Isabelle est aide-soignante à l’Ephad Champs Manceaux, à Rennes, et déléguée CFDT.

« Nous, ce qu’on attend, c’est une revalorisation de nos professions, de meilleures conditions de travail et, surtout, des recrutements pour le bien-être de nos résidents.

Lors du Covid, on a eu la chance d’avoir du personnel qui venait d’autres services, en renfort dans nos établissements. Et on a bien vu qu’on était mieux entourés et que les conditions de travail étaient autres. Ce qui nous manque, c’est des effectifs pour prendre soin de nos résidents, prendre soin aussi de nous parce qu’on a quand même un rythme assez speed, on va dire.

Ce qui est bizarre c’est qu’on s’intéresse aux personnels hospitaliers ou en Ephad depuis l’apparition du Covid. Je trouve ça un peu grave qu’on en arrive à ce point-là.

Parce que nos revendications, elles datent déjà de plusieurs années et que ça n’aboutit pas…« 

« Les 6 milliards, moi, je demande à voir. C’est très bien s’il y a une avancée mais, après, comment se fait la répartition ? Qu’est-ce qu’on en tire quoi ? Parfois, on nous promet des choses mais, au fil du temps, on voit que le budget ne représente pas grand-chose par rapport au nombre de salariés qui représentent le secteur médical.

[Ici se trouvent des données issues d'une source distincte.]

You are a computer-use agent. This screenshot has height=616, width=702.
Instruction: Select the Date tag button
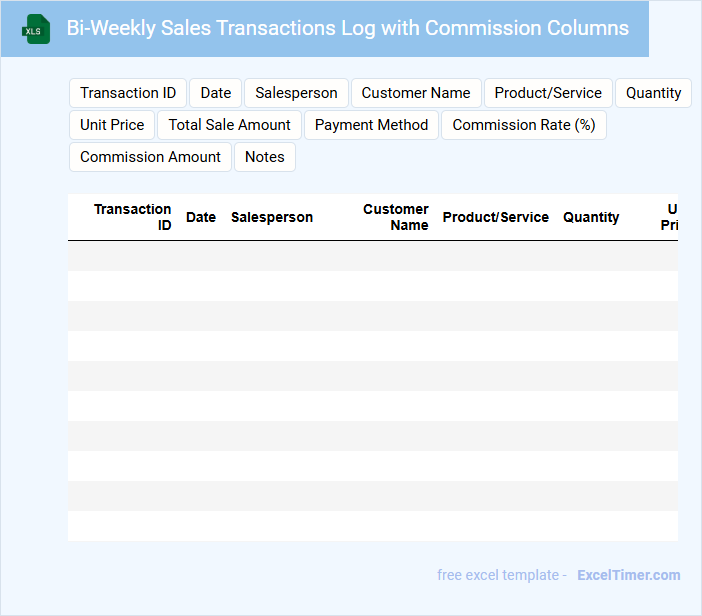[216, 93]
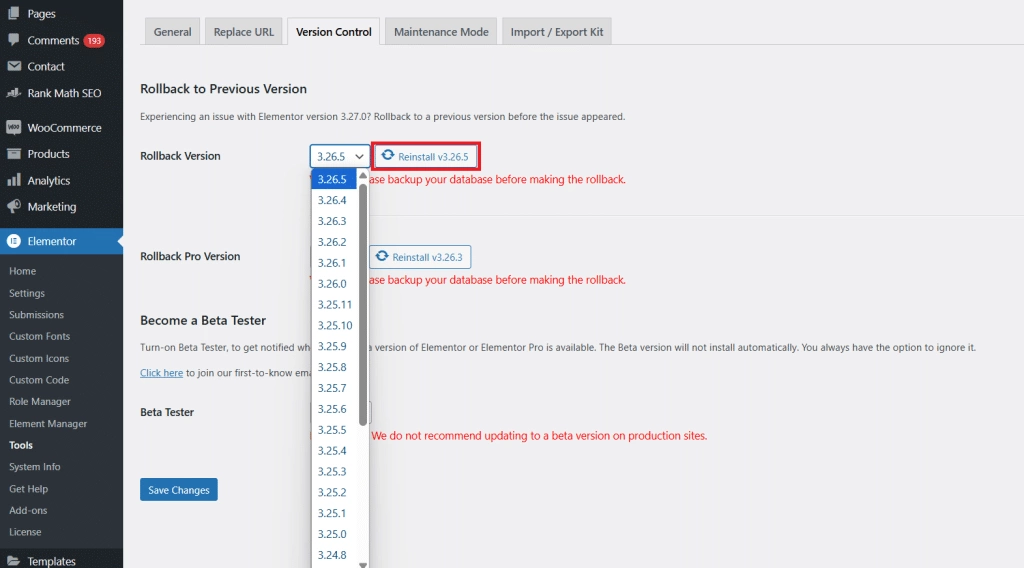The image size is (1024, 568).
Task: Open the Import / Export Kit tab
Action: tap(556, 32)
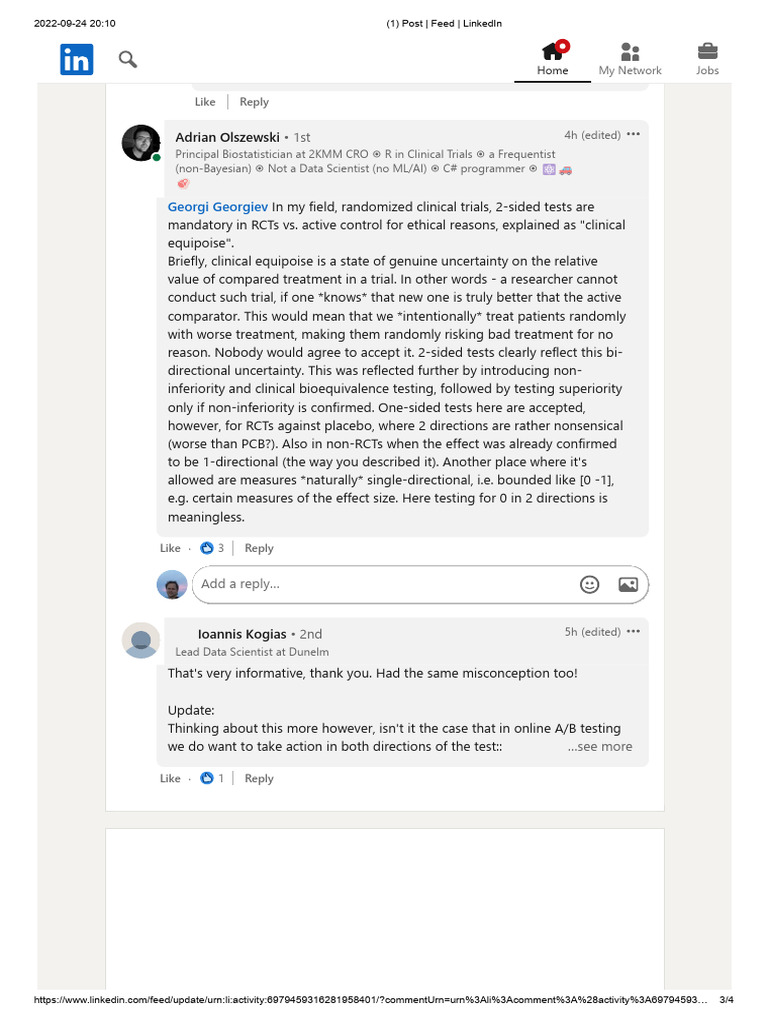
Task: Reply to Adrian Olszewski's comment
Action: point(259,548)
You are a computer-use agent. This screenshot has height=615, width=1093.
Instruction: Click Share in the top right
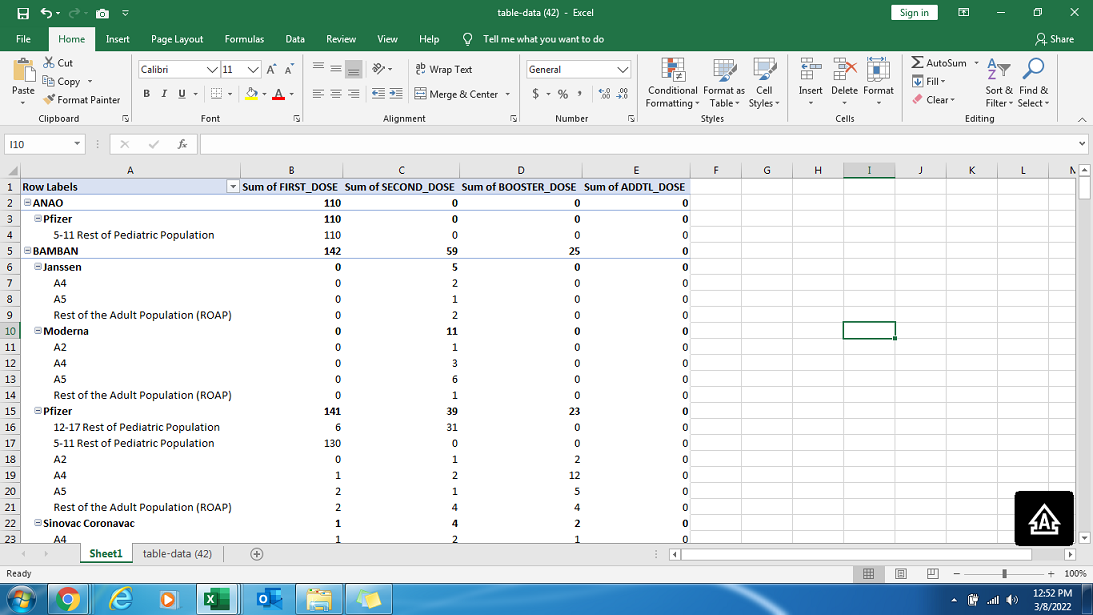coord(1054,39)
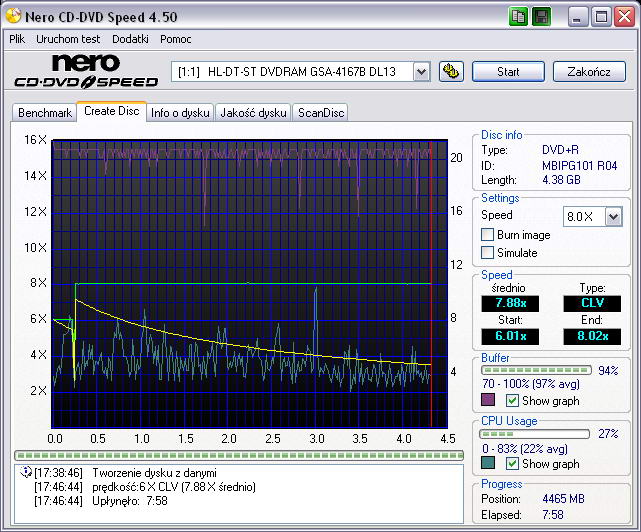
Task: Click the Nero disc icon in title bar
Action: pyautogui.click(x=12, y=17)
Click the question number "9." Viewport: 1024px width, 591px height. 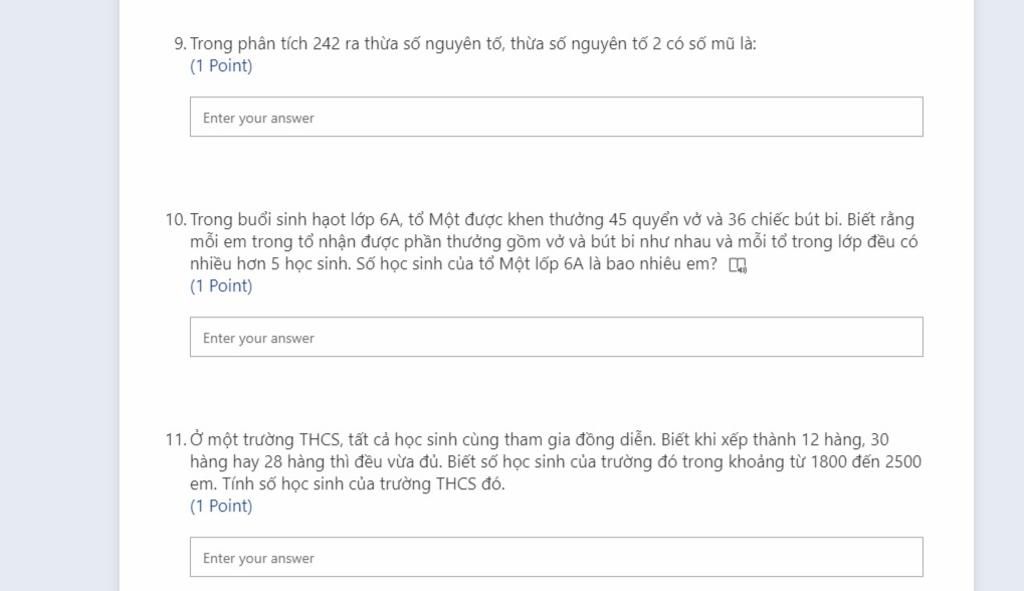pyautogui.click(x=180, y=43)
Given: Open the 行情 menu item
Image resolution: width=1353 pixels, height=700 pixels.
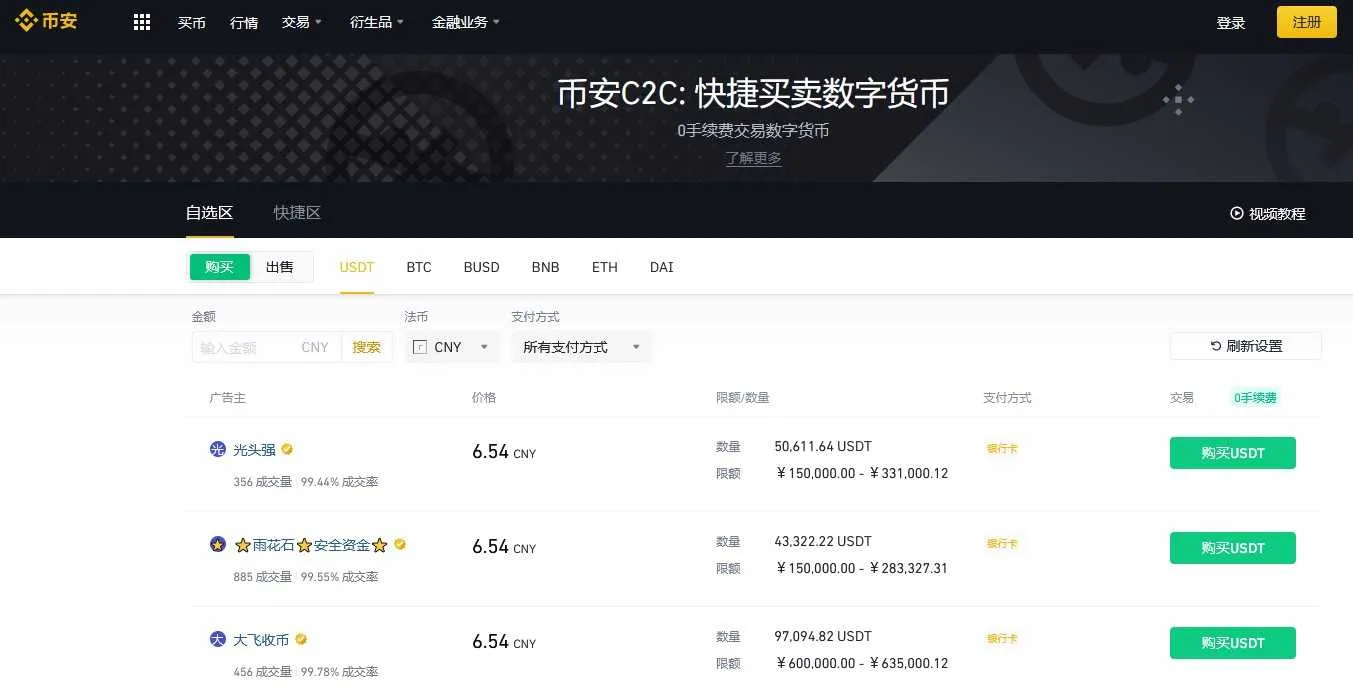Looking at the screenshot, I should click(244, 22).
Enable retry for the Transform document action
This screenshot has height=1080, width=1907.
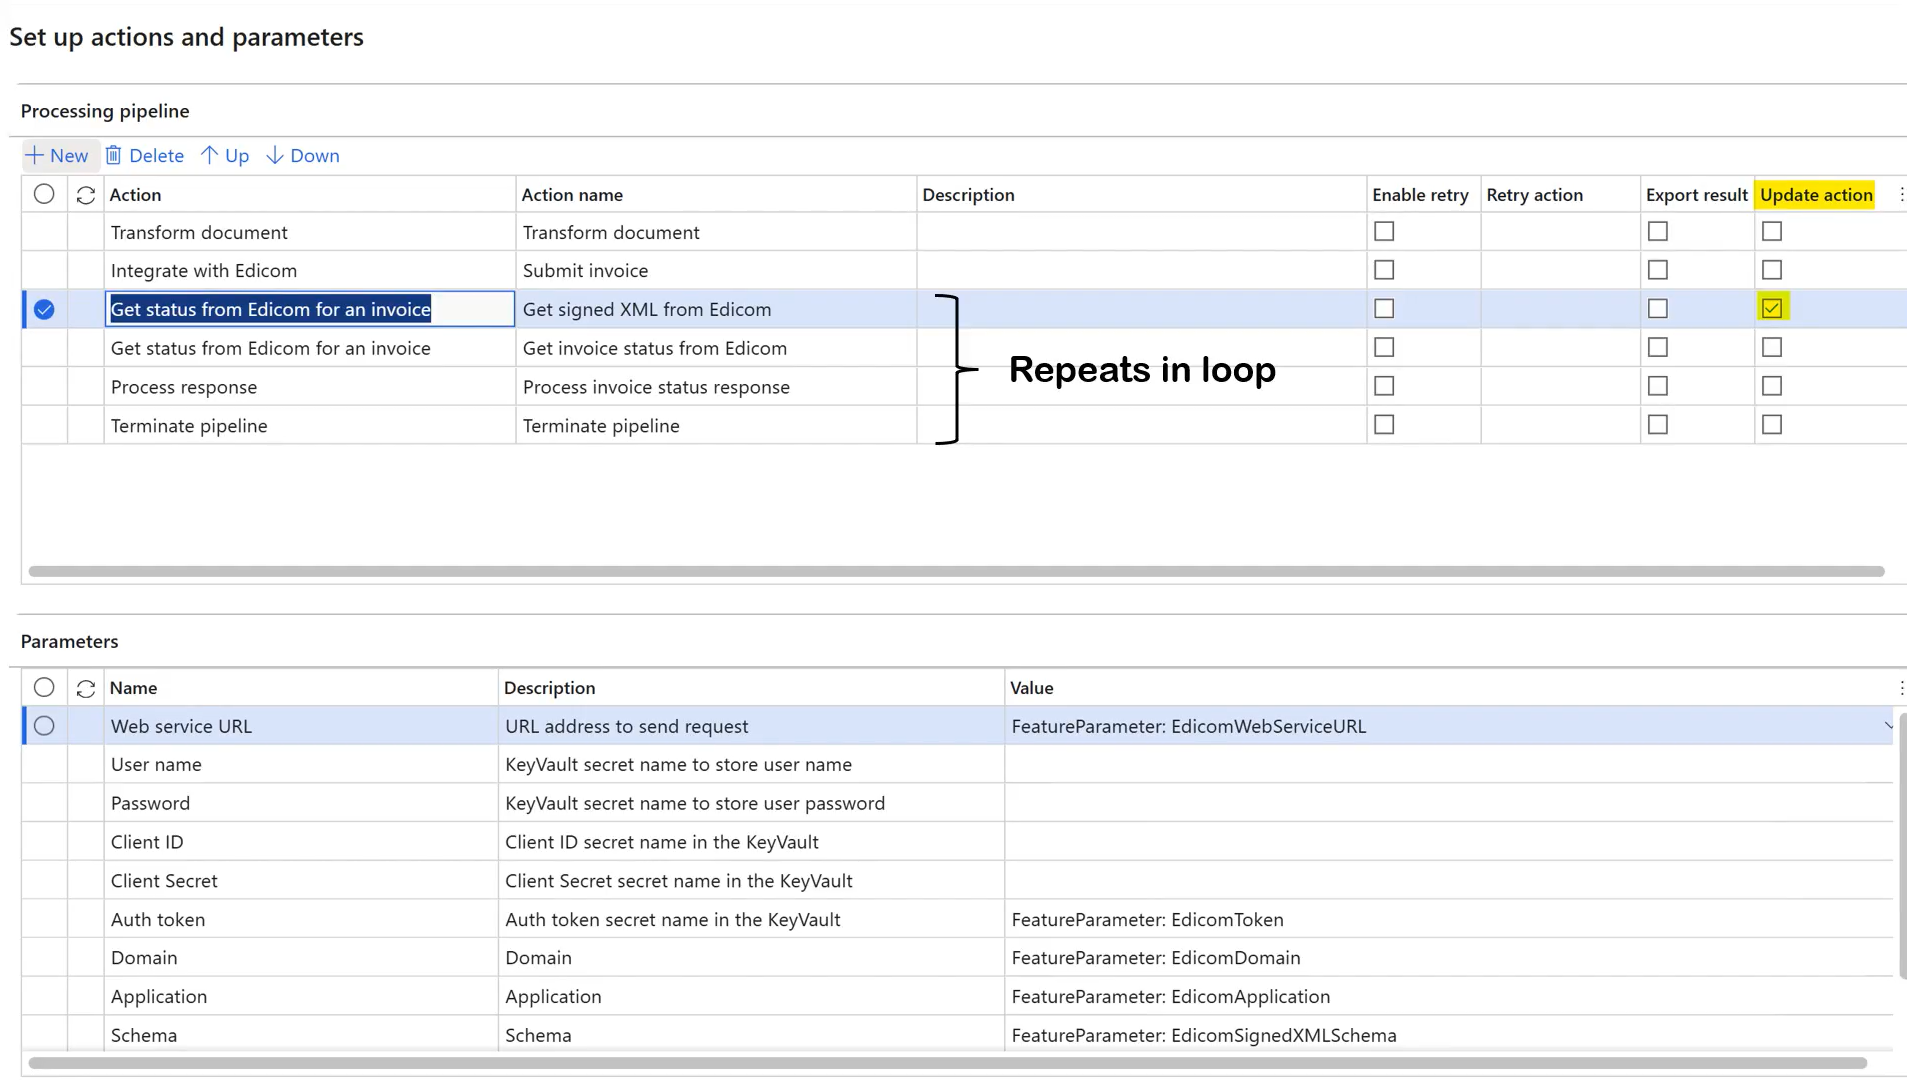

Là, j’ai 25 ans d’expérience, voire 30 ans et je suis à 1 700 euros nets, primes comprises. Des primes qui ne sont pas prises en compte dans nos retraites. Et au total, ça peut faire une sacrée différence quand on part en retraite. »

Retrouvez ci dessous la suite du reportage France 3 ouest :

https://france3–regions-francetvinfo-fr.cdn.ampproject.org/v/s/france3-regions.francetvinfo.fr/bretagne/ille-et-vilaine/rennes/segur-sante-maux-soignants-1848608.amp?usqp=mq331AQFKAGwASA%3D&amp_js_v=0.1#aoh=15935865838560&referrer=https%3A%2F%2Fwww.google.com&amp_tf=Source%C2%A0%3A%20%251%24s&ampshare=https%3A%2F%2Ffrance3-regions.francetvinfo.fr%2Fbretagne%2Fille-et-vilaine%2Frennes%2Fsegur-sante-maux-soignants-1848608.html

En effet et pour info, le 25 mai dernier, Édouard Philippe, Premier ministre, et Olivier Véran, ministre des Solidarités et de la Santé, ont lancé le Ségur de la santé.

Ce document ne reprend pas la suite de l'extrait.